**Dataset extract:**
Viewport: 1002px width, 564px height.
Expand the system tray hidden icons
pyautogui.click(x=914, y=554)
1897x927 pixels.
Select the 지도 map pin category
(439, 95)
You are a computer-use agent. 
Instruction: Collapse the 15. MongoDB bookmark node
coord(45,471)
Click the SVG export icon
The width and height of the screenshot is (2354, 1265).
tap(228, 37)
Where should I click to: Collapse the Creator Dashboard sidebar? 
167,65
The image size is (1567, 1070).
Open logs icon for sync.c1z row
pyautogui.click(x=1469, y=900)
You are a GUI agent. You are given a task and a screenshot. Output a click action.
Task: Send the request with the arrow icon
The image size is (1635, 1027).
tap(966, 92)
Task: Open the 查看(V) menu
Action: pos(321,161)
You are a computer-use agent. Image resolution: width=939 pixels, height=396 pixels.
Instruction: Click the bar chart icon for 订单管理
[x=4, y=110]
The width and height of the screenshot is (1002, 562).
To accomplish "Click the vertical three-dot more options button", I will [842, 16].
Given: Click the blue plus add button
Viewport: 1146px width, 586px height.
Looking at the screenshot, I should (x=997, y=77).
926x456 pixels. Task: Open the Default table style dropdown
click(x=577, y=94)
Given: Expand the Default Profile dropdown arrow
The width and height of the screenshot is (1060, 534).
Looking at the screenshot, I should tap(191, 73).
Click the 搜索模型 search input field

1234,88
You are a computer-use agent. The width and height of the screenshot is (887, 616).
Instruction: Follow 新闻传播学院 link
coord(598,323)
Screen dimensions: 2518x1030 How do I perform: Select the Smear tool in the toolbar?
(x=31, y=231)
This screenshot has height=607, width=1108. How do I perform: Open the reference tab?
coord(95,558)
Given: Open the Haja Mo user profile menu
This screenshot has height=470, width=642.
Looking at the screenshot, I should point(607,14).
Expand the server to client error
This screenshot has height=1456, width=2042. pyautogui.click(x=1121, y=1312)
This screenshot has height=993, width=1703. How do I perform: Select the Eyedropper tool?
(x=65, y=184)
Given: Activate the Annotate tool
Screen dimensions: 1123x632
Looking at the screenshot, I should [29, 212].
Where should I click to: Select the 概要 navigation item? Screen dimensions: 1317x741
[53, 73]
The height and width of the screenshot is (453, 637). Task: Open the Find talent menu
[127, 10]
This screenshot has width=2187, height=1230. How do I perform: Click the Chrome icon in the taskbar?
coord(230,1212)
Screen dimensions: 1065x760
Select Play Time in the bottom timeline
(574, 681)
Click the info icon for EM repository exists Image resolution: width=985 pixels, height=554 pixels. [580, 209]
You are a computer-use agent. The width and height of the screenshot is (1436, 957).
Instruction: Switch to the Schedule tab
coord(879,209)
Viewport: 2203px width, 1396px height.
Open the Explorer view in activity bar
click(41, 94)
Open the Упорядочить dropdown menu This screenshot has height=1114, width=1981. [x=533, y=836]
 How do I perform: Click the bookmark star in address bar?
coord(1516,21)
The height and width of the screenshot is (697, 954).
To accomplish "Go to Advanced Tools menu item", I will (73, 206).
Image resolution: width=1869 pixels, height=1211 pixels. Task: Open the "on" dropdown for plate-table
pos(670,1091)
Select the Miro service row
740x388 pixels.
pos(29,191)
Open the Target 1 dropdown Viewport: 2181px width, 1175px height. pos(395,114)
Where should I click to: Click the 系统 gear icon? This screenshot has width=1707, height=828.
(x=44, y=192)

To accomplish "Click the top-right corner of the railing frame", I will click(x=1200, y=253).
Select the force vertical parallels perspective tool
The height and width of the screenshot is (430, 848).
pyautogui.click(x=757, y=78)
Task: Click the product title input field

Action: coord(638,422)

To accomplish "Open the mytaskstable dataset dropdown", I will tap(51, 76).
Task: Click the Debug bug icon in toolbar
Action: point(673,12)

**Problem:**
Every line where "vertical" appears must be returned from the listing above.

**Written answer:**
To accomplish "Click the vertical three-dot more options button", I will [842, 16].
Select the force vertical parallels perspective tool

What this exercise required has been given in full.